COMPLETE WELLNESS CENTERS, INC.
1996 STOCK OPTION PLAN
1. Purpose.
This 1996 Stock Option Plan is intended to provide incentives: (a) to
the officers and other employees of Complete Wellness Centers, Inc. (the
"Company") or any of its subsidiaries by providing such employees with
opportunities to purchase stock in the Company pursuant to options granted
hereunder that qualify as "incentive stock options" under Section 422(b) of the
Internal Revenue Code of 1986, as amended; (b) to the officers and other
employees of the Company or any of its subsidiaries by providing such persons
with opportunities to purchase stock in the Company pursuant to options granted
hereunder which do not qualify as "incentive stock options;" and (c) to
consultants and certain other persons rendering services to the Company or any
of its subsidiaries (including without limitation members of the Scientific
Advisory Board) by providing such persons with opportunities to purchase stock
in the Company pursuant to options granted hereunder which do not qualify as
"incentive stock options,"
2. DEFINITIONS.
(a) "Agreements" shall have the meaning ascribed to the term as set
forth in Section 6 hereof.
(b) "Board of Directors" means the Board of Directors of the Company.
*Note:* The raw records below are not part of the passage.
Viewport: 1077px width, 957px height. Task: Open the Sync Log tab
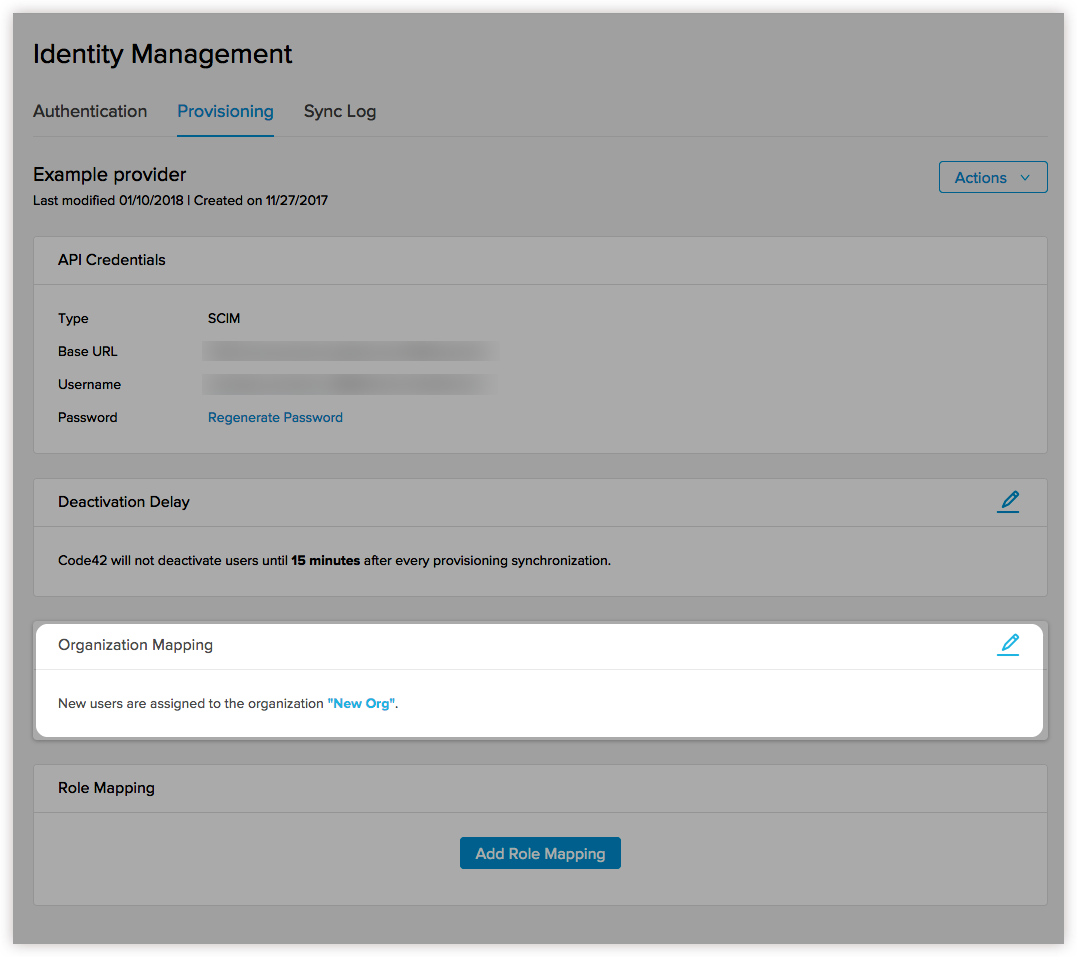(340, 111)
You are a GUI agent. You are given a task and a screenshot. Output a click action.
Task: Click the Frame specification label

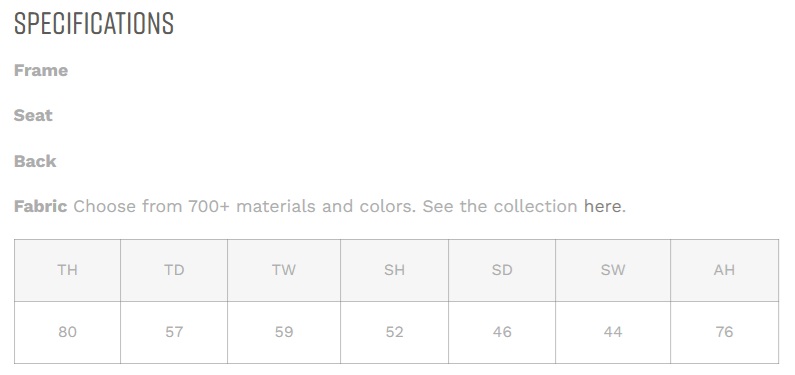41,70
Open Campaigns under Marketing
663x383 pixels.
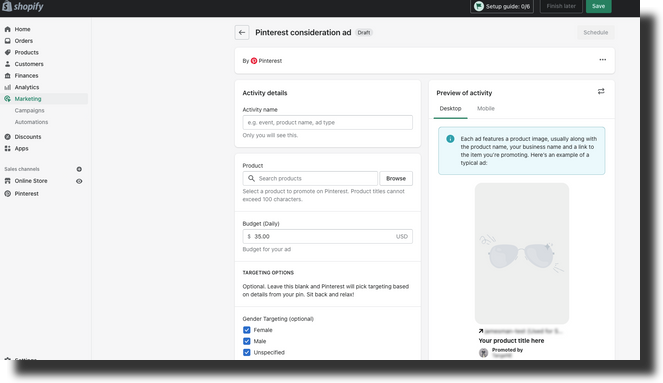tap(29, 110)
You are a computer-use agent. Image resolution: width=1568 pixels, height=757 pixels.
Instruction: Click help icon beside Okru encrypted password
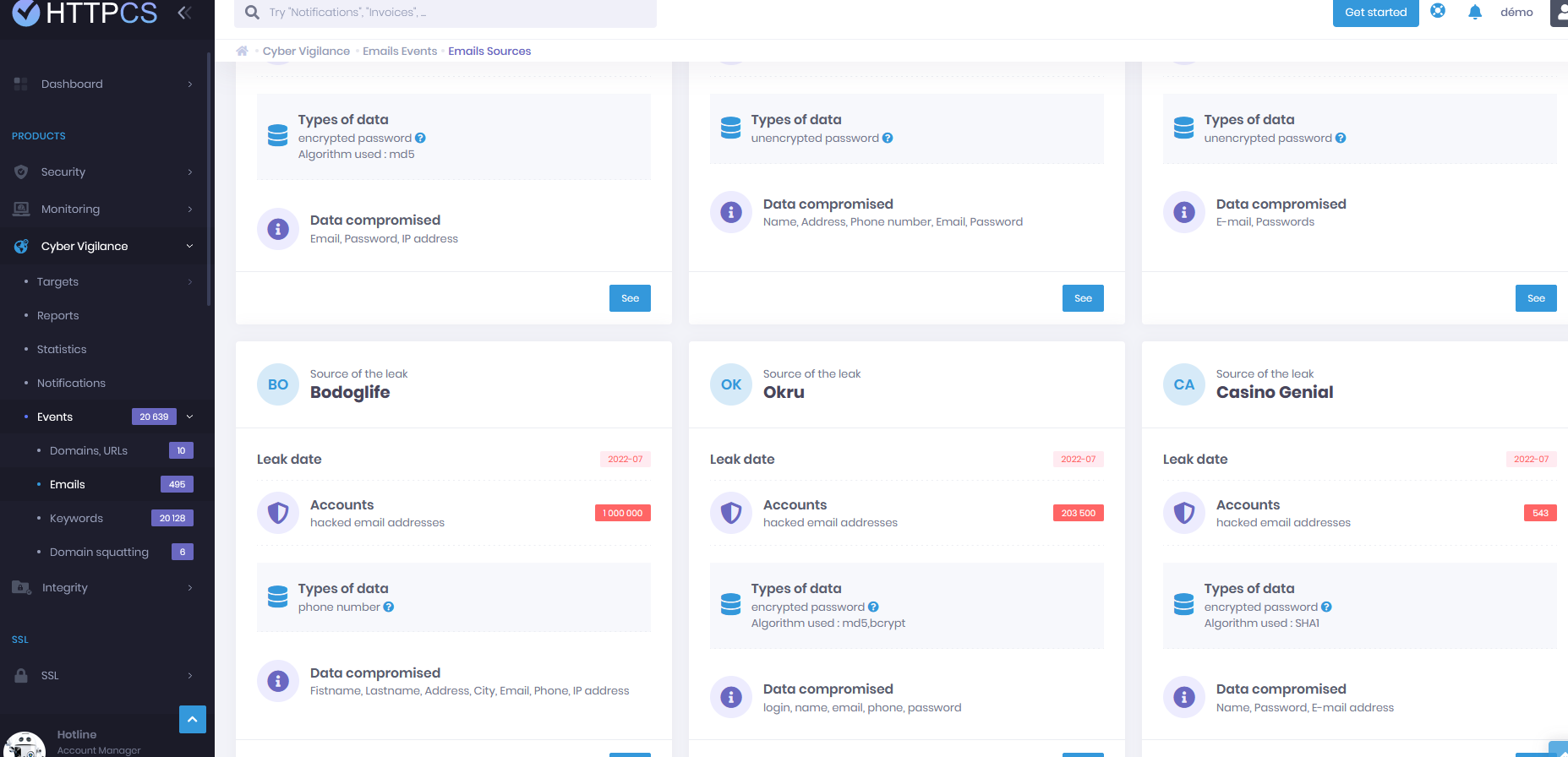[873, 607]
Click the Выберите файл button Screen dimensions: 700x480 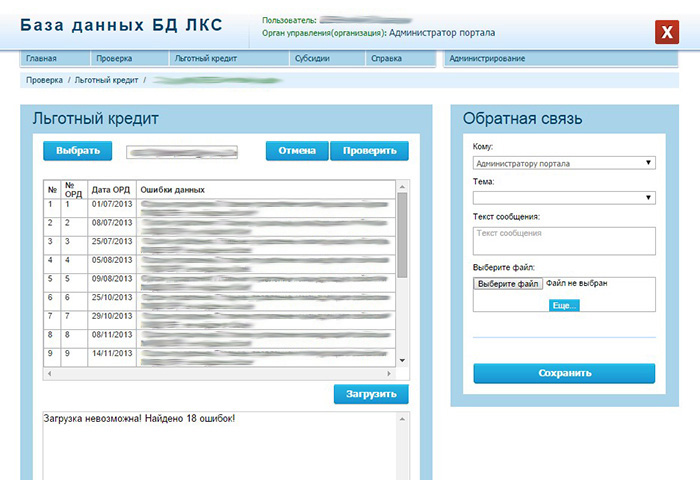pos(509,284)
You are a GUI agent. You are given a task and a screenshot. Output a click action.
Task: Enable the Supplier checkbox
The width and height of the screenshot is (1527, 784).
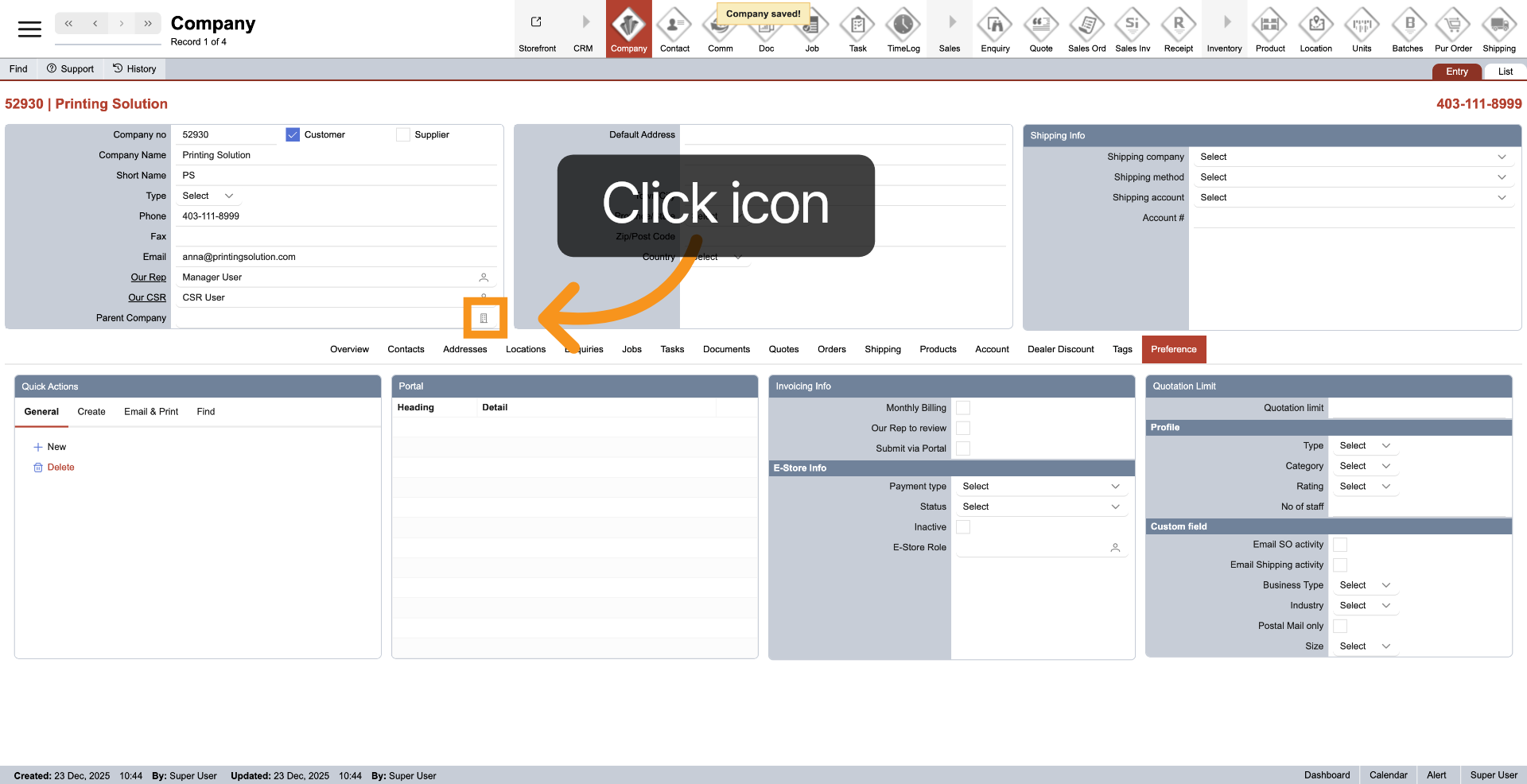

(c) "Common Stock" means the common stock, $.0001665 par value per
share, of the Company.
(d) "Company" means Complete Wellness Centers, Inc., a Delaware
corporation.
(e) "Employee" means every individual performing services for the
Company or any, subsidiary if the relationship between him/her and the person
for whom he/she performs such services is the legal relationship of employer and
employee as determined in accordance with Section 3401(c) of Internal Revenue
Code and Treasury Regulations promulgated thereunder. Neither a member of the
Board of Directors in his/her sole capacity as such, nor a member of the
Scientific Advisory Board in his/her sole capacity as such, is an Employee.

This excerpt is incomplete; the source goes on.